Just divide the 8 things into two groups, and place it in each of the pans of your balance.
*of course two equal groups of 4
So now you know when 4 contains the heavier one
Divide that group into 2 groups each of 2,
Now you know which two contains the heavier one
how about 3 and 3 for the first weighing?
Now again place them, and you know the culprit
then if they are equal it is one of the other two, one weighing does it
and if it is one of the groups of 3, then weight two out of the three: if they are equal then it is the third
satellite73 solved it
i think that does it
here is a question, that i can do but always have to start fresh because i always forget. how do i multiply two 2 digit numbers with only 3 multiplications? example 24 x 53
i am guessing adg knows because it is related to computer algorithms.
Now solve this: There are 10 cigarette packets, each containing 10 cigarettes. One of the packets contain cigarettes which are a bit heavier than the cigarettes in any of the other packets. Although each cigarette in anyone packet weighs the same. Now with just one weighing you need to find out the culprit box.
i have seen this one before so i keep quiet
just select cigarettes from each box and compare!

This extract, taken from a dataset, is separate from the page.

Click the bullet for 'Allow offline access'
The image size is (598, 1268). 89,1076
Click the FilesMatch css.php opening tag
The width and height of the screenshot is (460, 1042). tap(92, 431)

You are allowed to weight only once
However, I must mention, you are allowed to use standardized weights
right empty one box, leaving 1 cigarette in, and stuff that box with cigarettes from other boxes. and then..... I'm stuck :(
Oh! Just don't try it that way. Keep it with you for a few days, then come back. You will surely have solved it by then
alright... just look at the boxes and compare the weights...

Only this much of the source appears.